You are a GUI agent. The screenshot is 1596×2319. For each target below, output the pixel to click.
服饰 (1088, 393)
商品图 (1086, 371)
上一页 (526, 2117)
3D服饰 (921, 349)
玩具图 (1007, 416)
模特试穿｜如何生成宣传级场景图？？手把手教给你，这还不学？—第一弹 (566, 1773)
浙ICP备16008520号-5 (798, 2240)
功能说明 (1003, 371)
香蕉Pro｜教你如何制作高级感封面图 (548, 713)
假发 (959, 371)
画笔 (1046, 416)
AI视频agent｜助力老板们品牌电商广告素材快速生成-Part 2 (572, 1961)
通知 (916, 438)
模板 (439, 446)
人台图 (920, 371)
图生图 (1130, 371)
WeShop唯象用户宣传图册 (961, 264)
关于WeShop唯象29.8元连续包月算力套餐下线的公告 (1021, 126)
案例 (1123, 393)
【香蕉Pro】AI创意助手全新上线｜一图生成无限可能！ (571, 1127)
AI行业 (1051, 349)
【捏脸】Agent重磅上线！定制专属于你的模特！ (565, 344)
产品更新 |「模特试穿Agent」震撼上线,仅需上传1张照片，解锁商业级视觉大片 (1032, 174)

+ + +

> **Work instructions**
Start from the line that holds "上一页 (526, 2117)" and print each line to the end of the records exactly, leaving out everything before it.

> **Exercise solution**
上一页 (526, 2117)
3D服饰 (921, 349)
玩具图 (1007, 416)
模特试穿｜如何生成宣传级场景图？？手把手教给你，这还不学？—第一弹 (566, 1773)
浙ICP备16008520号-5 (798, 2240)
功能说明 (1003, 371)
香蕉Pro｜教你如何制作高级感封面图 (548, 713)
假发 (959, 371)
画笔 (1046, 416)
AI视频agent｜助力老板们品牌电商广告素材快速生成-Part 2 (572, 1961)
通知 (916, 438)
模板 (439, 446)
人台图 (920, 371)
图生图 (1130, 371)
WeShop唯象用户宣传图册 (961, 264)
关于WeShop唯象29.8元连续包月算力套餐下线的公告 (1021, 126)
案例 (1123, 393)
【香蕉Pro】AI创意助手全新上线｜一图生成无限可能！ (571, 1127)
AI行业 (1051, 349)
【捏脸】Agent重磅上线！定制专属于你的模特！ (565, 344)
产品更新 |「模特试穿Agent」震撼上线,仅需上传1张照片，解锁商业级视觉大片 (1032, 174)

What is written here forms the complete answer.